It was March 27th, 1971, and off-duty special constable David Nathan was taking a stroll on an island in the River Trent in Staffordshire when he spotted something that appeared to be part of a bag of cement poking out of the soil. Curious, he retrieved a spade and began digging. Unfortunately, what Nathan found beneath the earth were the remains of a long-dead human being.
The male victim was discovered in a kneeling position, with his hands bound behind his back. He was completely naked, save for a pair of pinkish-beige socks and a ladies‘ nine-carat gold wedding ring.
Though it was clear he had been murdered, the corpse was far too decomposed to determine the exact cause of death. Authorities estimated that the victim could have been dead for perhaps nine months to a year.
Despite a thorough investigation, police had no luck giving a name to the man who eventually came to be dubbed “Pink Socks” or “Fred the Head.” As the years went on and forensic science improved, however, more details were able to be filled in concerning who the man might have been. It was determined that the victim had been between twenty-three and thirty-nine years old when he died, that he had stood about five-foot-eight with a thin build, and that he’d had straight, reddish-brown hair which was cut quite short.

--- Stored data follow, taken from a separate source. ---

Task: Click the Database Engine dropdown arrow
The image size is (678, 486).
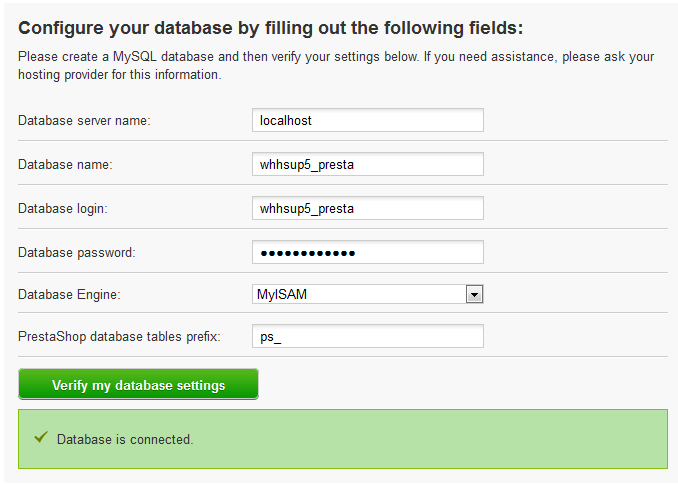Action: coord(475,294)
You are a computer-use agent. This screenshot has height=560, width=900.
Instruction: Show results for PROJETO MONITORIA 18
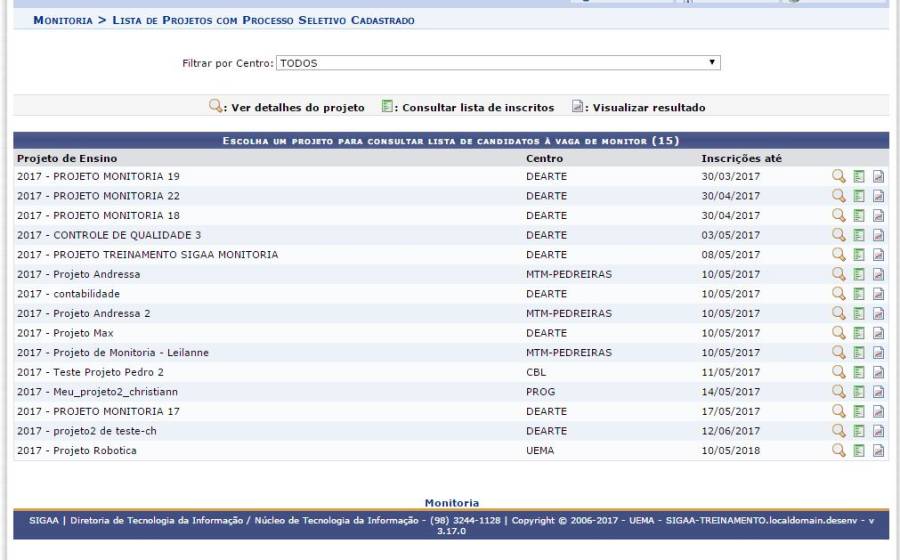(x=878, y=216)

Further, the man had a very prominent lower jaw, upper dentures, and extensive dental work on his bottom teeth. He’d also suffered from an unusual condition called torticollis, which probably indicated that his head had listed to one side. In spite of these unique features, however, it still seemed as though no one recognized him, even after a detailed facial reconstruction image was broadcast to the public.
In his 2008 book Fred the Head: And Other Unsolved Crimes, author Michael Posner hypothesized that the unidentified man could be a milkman named Michael Edge, who vanished from Watford at around the same time as Pink Socks was thought to have been killed. This assertion has since been dismissed, although Michael Edge has never been found.
In 2017, authorities finally thought they had a solid lead when the family of a man named John Henry Jones, who had disappeared from his home in north Wales in November of 1970, came forward to identify the unknown victim. Indeed, it did initially appear that the dental records of John Henry Jones and those of Fred the Head were very similar, but a later DNA comparison demonstrated that the victim was not Jones, much to the disappointment of relatives and police.
Because the area where the body was found was rather remote in 1971, most investigators believe that the murder was committed by one or more individuals local to the immediate area, but no probable suspects have thus far been established. The case remains open.